> **Aim of the exercise**
Your task is to retype, exactly and with nothing else, every line from the one containing "This screenshot has width=1092, height=1120." to the end of the listing.
### Supplied material
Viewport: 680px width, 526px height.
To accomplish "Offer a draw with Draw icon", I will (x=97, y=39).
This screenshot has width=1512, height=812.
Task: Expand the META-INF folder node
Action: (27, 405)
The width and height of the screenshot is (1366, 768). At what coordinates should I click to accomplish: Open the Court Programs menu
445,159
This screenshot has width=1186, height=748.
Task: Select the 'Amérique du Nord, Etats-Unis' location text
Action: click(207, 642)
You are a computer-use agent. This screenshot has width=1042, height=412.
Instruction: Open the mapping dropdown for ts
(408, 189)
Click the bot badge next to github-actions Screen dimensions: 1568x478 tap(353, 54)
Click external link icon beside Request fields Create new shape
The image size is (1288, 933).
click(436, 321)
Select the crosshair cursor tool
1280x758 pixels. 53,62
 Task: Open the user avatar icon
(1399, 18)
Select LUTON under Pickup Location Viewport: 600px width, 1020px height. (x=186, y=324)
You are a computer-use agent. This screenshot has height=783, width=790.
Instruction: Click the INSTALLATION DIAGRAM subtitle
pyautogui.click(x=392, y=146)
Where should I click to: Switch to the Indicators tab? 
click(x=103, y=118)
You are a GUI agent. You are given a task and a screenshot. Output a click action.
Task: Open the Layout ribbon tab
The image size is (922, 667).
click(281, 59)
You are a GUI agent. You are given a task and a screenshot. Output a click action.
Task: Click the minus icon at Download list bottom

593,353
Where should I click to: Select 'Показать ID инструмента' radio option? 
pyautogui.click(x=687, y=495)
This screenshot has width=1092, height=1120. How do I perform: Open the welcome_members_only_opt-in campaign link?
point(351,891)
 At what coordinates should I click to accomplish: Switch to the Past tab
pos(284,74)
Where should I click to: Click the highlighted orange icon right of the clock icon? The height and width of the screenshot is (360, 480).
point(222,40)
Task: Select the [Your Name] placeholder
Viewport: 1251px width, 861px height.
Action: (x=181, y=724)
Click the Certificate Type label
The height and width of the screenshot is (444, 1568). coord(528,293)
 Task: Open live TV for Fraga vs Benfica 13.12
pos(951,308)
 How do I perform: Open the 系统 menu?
######
> **Reply**
This screenshot has width=1092, height=1120. How do I perform: Open the welcome_members_only_opt-in campaign link?
point(351,891)
 At what coordinates should I click to accomplish: Switch to the Past tab
pos(284,74)
Where should I click to: Click the highlighted orange icon right of the clock icon? The height and width of the screenshot is (360, 480).
point(222,40)
Task: Select the [Your Name] placeholder
Viewport: 1251px width, 861px height.
Action: (x=181, y=724)
Click the Certificate Type label
The height and width of the screenshot is (444, 1568). coord(528,293)
 Task: Open live TV for Fraga vs Benfica 13.12
pos(951,308)
 How do I perform: Open the 系统 menu?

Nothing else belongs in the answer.